Emad Al-Sheikh Dawood – Hashem Emad Abdel-Karim
During the pre-World War I era, trains transported goods from Cairo to Jerusalem and from Damascus to Medina to transport pilgrims between Constantinople (the former capital of the Ottoman Empire) and Hejaz in the Arabian Peninsula, and shorten the travel time for military forces across the line known as the Hejaz Train, which was established by The Ottoman Empire in 1908, and with the passage of time and the widespread of other forms of transportation, especially aerial, and naval container ships, interest in railways declined until they disappeared in the Arabian Peninsula, but the matter changed in the last two decades when Arab governments began to ask themselves whether this was a good thing, and they began to consider railways not only as part of an integrated transportation network but as part of a productive economic strategy, where an effective national or regional network can connect distant industries to the broader economy.

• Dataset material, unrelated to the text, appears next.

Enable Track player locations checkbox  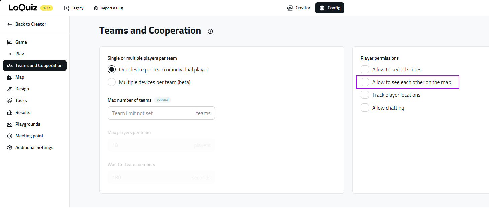click(365, 95)
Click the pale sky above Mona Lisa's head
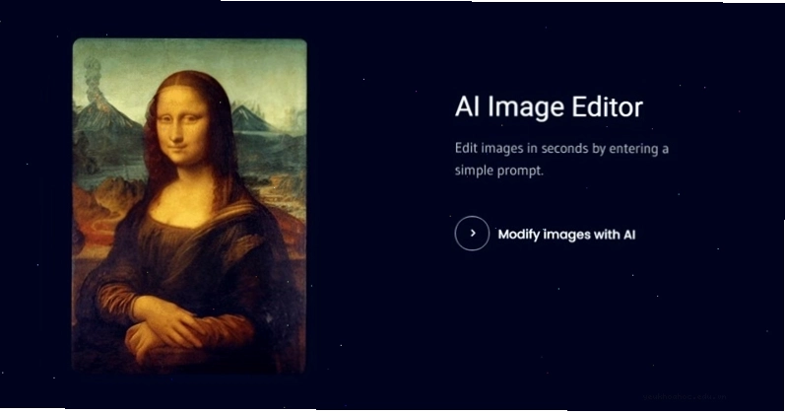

During the year 2003, the leaders of the GCC states assigned the Ministers of Transport and Communications to prepare an economic feasibility study for a railway project linking their countries under the name (Gulf Train GCCR). The decision of the Gulf Summit came out in its thirtieth session, after studying the feasibility of the project in 2009, that it is economically feasible, and since then concerted efforts; To complete the Gulf train and to the extent that it contributes to the development of the economy of the Gulf Cooperation Council.